On Aug. 25, 2022, the Securities and Exchange Commission adopted amendments to its rules to require registrants to disclose information reflecting the relationship between executive compensation actually paid by a registrant and the registrant’s financial performance. The rules implement a requirement mandated by the Dodd-Frank Act.
The new pay-versus-performance rules expand existing rules by requiring registrants to disclose how the compensation actually paid to principal executive officers (PEOs) and named executive officers (NEOs) over the previous five fiscal years relates to the financial performance of the registrant and its peers over that period.
Who is affected?
Disclosure rules apply to all reporting companies other than foreign private issuers, registered investment companies and emerging growth companies. Smaller reporting companies will be subject to scaled-back disclosure requirements.
When is this effective?
The new rules will apply to any proxy and information statement where shareholders are voting on directors or executive compensation that is filed in respect of a fiscal year ending on or after Dec. 16, 2022. Most registrants that are subject to the new rules will be required to include the new disclosure in their 2023 proxy statements.
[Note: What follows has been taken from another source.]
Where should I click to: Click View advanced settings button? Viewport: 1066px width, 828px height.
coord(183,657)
What is required to be disclosed?
There are three new elements of disclosure:
1. Prescribed tabular disclosure: Tabular disclosure of total compensation for the PEO and the average for the other NEOs for the five most recently completed fiscal years.
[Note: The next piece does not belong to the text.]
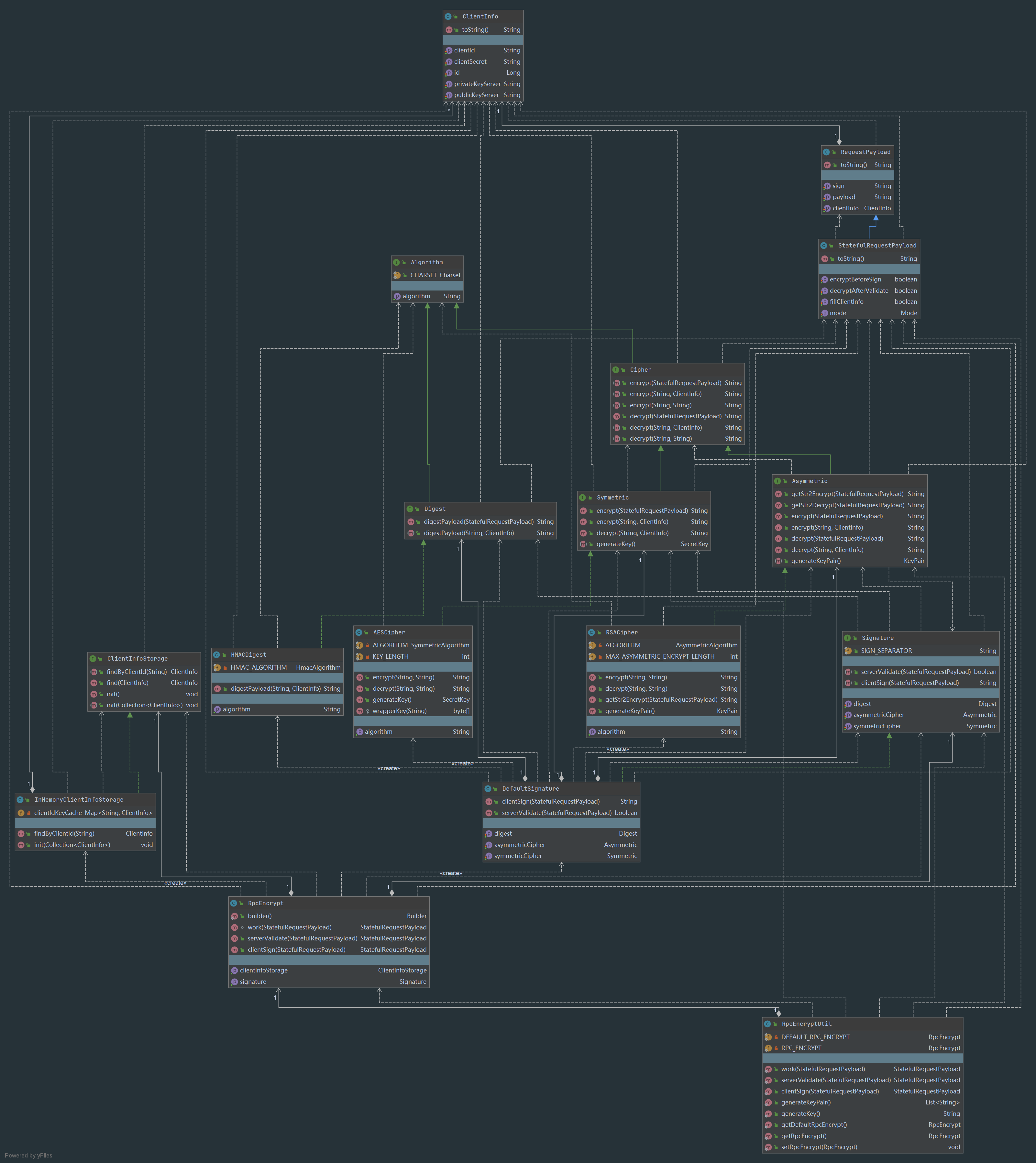1036x1163 pixels.
Task: Click the property icon next to privateKeyServer
Action: [448, 84]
In the first year of disclosure, only three fiscal years will be required in the table, with an additional fiscal year added in each of the following two annual proxy filings (i.e., year one includes three years of disclosure, year two would include four years of disclosure, and year three and subsequent years would require five years of disclosure). For small reporting companies (SRCs), the initial disclosure will include two fiscal years with an additional fiscal year added in the subsequent annual proxy filings.